Galician researchers have studied an exceptional case of this neurological disorder in an eight-year-old girl who had never suffered from migraines . Her observations were published in the Journal of Neurology and she states that the girl suffered visual perception disorders every day for a month and with a frequency of two or three days in the following two weeks without having previously had headaches. The research was carried out by the team of María José Corral Caramés , lead author of the study and a pediatrician at the A Ponte Health Center (Orense).

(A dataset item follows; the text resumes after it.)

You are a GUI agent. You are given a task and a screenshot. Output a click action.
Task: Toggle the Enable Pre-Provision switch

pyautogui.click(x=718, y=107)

Patients suffering from this syndrome perceive alterations in the shape, size and spatial situation of objects and the people around them, as well as distortion of their own body image and the passage of time. According to studies, patients are aware at all times that it is a transitory hallucination, but it is so intense that they tend to doubt reality or have to look in the mirror to check their size. This syndrome has also been associated with other visual illusions such as palinopsia (multiple images), achromatopsia (non-perception of color) and prosopagnosia (inability to recognize faces).

Although diagnostic tests have not yet identified any area of the brain that is specifically affected, the results of studies performed by CT scans in patients during their acute phase reveal areas of hypoperfusion in the vicinity of the visual tract and associated cortex. This fact could explain the visual hallucinations of the patients.

Scientists suspect that Charles Lutwidge Dofgson , known worldwide under the pseudonym Lewis Carroll and affected by migraines, may have suffered from this syndrome, so that Alice’s strange experiences during her journey through the rabbit hole were well known by your Creator.